I came awake alone in Jo's Compton cottage. She was nowhere to be seen. I didn't know if it was day or night because Jo's place had no windows and it was always lit by oil lanterns and candles. Breezes came through the walls and ceilings to ventilate the place but I never knew how this process was achieved.

On the worktable there was a plate of food under a flat-topped crystal cover. Standing on this glass protector stood a cat that had pointed ears like a lynx but weighed no more than eight or nine pounds. The feline hissed at me and I laughed.

I really enjoyed the soul food repast; pigtails, dirty rice, and collard greens cooked with ham-hocks and finished with white vinegar. My stomach hardly complained. There was a cola bottle with a bottle opener next to the plate. Next to the meal sat the wooden tray of Gator's Blood bottles with five rice paper wrapped lumps, which looked like tar-balls, wedged in between them.

I took one of the bottles, teased out the cork plug, and drank the contents, five or six ounces, in one draught. The concoction tasted like equal parts hard cider and swamp mud. The medicine was astringent against my tongue and throat. It felt like acid burning away the lining down to my stomach. It was hot too. This burning, which was at first painful, quickly spread through my chest, out along my arms, and finally up into my head. I broke out into a sweat and stood up because I had to.

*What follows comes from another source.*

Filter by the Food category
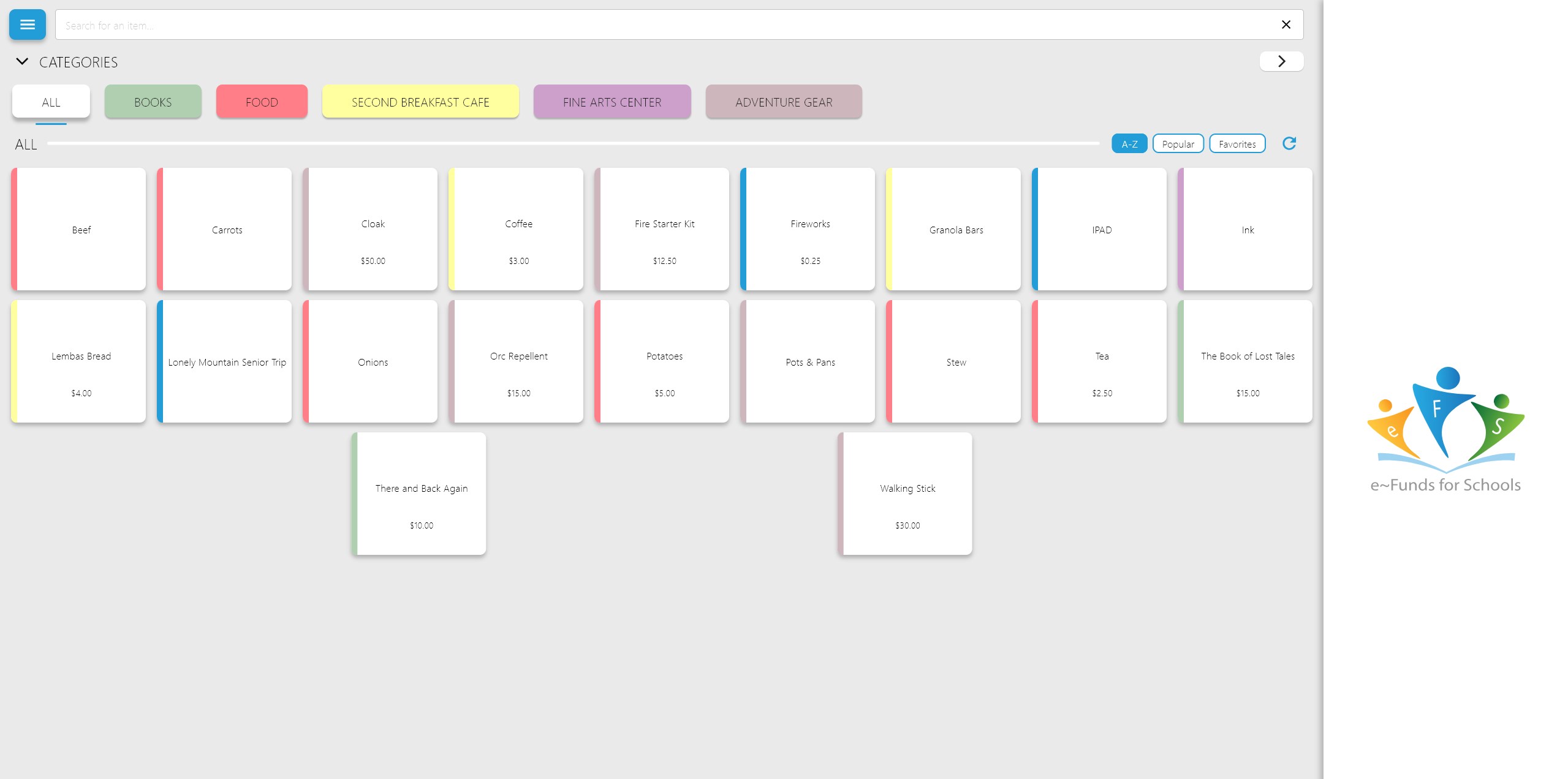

I rose to my full height in the middle of Jo's place shivering, witnessed by the avian, feline, and rodent roommates of the absent southern witch. The heat in my chest turned to hilarity and the being in my soul was momentarily transformed into a hyena when the moon is full and the hunt is on.

###

After thirty minutes or so I was feeling better than I had in years. It was nighttime outside. There was a warm breeze blowing and the sky was both clear and black, except for a few stars.

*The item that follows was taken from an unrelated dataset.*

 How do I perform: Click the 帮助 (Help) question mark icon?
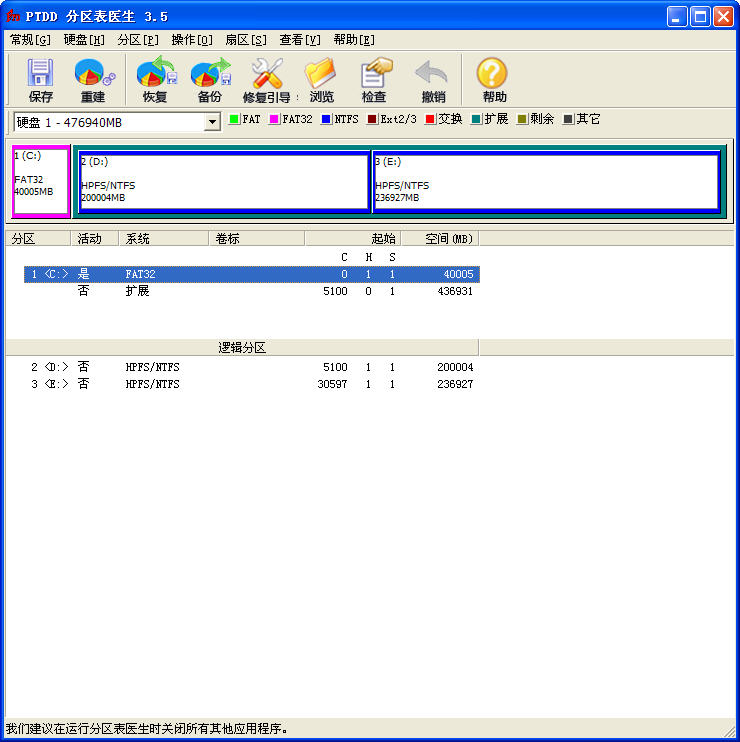(493, 74)
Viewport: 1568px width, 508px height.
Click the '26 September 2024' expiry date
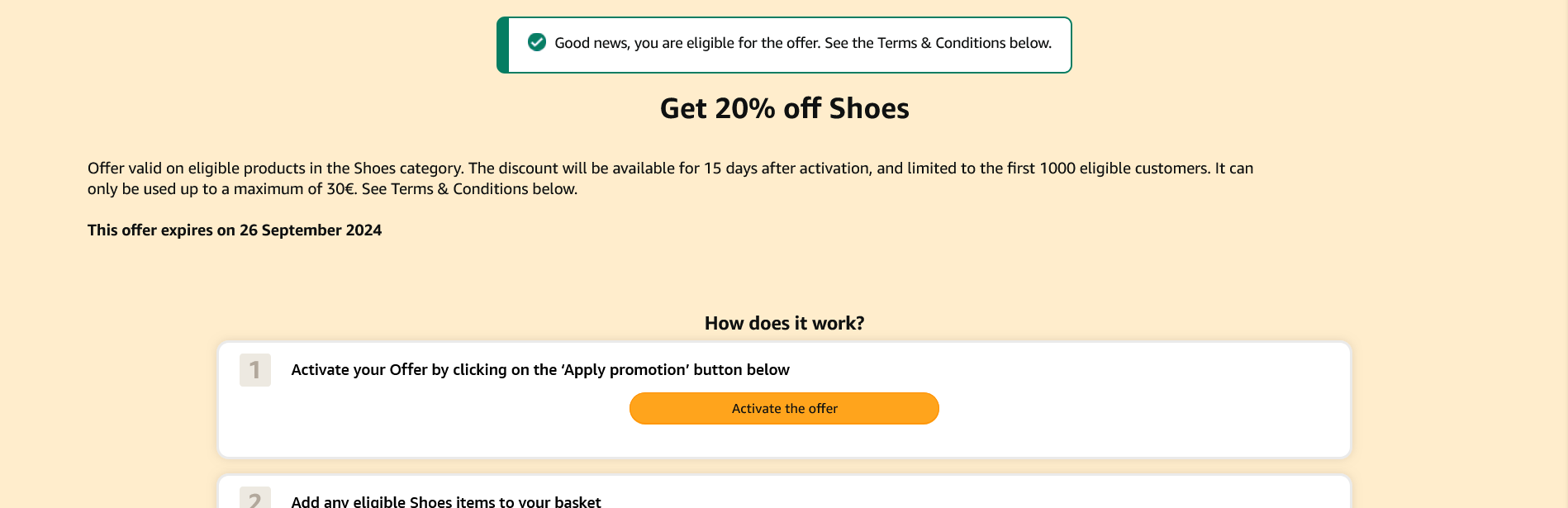(x=311, y=230)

I put the remaining Gator's Blood bottles and tar-balls in the trunk of the red Barracuda and then attended to the sky for a minute or two more.

I drove until coming to a World Gas Station where I used the payphone to call the Bel-Air house.

"Hello?" Feather answered.

"Hey, baby girl."

"Daddy?"

"How are you?" I asked my daughter.

"Fine. Mama Jo called and said that you were taking a nap at her house. Are you okay?"

"Sure. Why?"

"Why? Because you had that accident. You just got out of the bed this morning."

It hadn't yet been a day but it felt like there were months between me and the partial coma.

"I'm going up to the Sunset Strip to do something for Uncle Ray," I said. "Don't worry about me. Jo gave me some of her special medicine and I'm as strong as a bull."

"You sound funny, Daddy."

"That's the medicine working. It makes me feel good."

"You should come home," Feather said.

"And I will just as soon as I finish this job for Ray. Don't worry Feather I will come back to you and I will answer every question you have about where you came from before you came to us."

After that I jumped into the borrowed car and blazed my way toward the future.